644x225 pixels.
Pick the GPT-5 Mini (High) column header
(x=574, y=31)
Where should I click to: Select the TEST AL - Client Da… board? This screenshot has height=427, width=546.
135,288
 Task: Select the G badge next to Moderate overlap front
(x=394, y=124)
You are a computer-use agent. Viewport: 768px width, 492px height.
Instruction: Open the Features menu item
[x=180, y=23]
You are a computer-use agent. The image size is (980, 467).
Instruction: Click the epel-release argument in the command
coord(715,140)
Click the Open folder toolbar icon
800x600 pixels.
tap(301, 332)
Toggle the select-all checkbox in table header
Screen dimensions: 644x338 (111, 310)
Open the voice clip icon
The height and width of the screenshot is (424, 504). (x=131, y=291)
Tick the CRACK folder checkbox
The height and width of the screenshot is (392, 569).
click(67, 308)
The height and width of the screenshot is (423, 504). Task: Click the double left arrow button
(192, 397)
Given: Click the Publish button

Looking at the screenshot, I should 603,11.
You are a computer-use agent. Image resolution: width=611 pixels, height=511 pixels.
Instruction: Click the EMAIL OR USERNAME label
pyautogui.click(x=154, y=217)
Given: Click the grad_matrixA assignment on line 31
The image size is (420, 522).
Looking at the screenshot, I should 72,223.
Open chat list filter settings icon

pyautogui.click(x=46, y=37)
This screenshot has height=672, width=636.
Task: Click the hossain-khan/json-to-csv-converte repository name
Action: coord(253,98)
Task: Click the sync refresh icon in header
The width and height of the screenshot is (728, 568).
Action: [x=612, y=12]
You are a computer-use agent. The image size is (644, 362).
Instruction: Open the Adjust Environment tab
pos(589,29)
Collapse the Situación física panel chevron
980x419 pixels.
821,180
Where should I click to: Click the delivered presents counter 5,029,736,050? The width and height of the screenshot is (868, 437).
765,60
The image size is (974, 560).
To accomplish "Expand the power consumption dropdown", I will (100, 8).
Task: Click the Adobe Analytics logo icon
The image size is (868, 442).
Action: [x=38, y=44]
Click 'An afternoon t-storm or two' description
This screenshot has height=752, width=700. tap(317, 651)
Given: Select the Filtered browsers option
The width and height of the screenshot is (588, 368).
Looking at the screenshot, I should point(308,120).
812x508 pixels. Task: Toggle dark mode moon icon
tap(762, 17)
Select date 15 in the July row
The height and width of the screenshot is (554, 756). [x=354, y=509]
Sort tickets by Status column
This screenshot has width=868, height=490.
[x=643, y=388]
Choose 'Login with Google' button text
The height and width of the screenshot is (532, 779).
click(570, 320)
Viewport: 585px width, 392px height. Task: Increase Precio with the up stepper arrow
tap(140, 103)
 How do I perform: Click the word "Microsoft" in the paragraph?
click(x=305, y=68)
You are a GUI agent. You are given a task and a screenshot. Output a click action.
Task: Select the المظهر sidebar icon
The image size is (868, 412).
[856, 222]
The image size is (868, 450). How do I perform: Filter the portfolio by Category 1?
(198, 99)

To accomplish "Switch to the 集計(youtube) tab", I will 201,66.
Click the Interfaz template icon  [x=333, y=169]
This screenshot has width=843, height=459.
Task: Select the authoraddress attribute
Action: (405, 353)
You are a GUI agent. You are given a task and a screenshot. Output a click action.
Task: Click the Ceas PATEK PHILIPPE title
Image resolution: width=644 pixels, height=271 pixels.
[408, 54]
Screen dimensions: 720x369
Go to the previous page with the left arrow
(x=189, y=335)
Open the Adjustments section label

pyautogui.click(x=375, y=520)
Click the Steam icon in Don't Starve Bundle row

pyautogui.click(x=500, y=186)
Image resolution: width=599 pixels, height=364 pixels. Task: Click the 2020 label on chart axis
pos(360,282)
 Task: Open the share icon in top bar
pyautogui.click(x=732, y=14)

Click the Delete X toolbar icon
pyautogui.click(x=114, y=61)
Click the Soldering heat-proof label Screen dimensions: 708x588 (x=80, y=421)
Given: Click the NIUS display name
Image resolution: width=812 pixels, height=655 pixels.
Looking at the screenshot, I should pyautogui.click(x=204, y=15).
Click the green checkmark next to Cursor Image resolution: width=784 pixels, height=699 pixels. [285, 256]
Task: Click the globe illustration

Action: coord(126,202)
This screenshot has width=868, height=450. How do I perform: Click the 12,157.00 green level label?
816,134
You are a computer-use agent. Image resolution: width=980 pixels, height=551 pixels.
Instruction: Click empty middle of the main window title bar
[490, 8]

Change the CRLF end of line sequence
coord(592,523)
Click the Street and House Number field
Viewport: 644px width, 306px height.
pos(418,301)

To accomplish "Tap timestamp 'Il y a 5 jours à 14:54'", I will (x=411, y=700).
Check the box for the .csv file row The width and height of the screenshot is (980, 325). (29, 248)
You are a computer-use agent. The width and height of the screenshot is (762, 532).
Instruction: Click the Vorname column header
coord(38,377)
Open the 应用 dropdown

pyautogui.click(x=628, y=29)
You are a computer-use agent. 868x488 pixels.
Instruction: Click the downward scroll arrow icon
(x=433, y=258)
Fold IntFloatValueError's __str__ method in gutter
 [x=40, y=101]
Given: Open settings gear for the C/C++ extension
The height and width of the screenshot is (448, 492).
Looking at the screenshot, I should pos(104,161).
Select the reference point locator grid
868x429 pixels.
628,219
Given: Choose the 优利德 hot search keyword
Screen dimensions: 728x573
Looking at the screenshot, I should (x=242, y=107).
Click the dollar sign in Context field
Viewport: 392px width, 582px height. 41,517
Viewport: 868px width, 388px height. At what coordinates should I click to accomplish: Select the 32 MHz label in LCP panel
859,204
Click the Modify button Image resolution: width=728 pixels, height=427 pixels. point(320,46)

┄┄┄┄┄┄

→ **What you should do**
Scan the records above for the string "will", then report every line that contains it.

→ **Solution below**
To accomplish "Expand the power consumption dropdown", I will (100, 8).
To accomplish "Switch to the 集計(youtube) tab", I will 201,66.
To accomplish "Tap timestamp 'Il y a 5 jours à 14:54'", I will (x=411, y=700).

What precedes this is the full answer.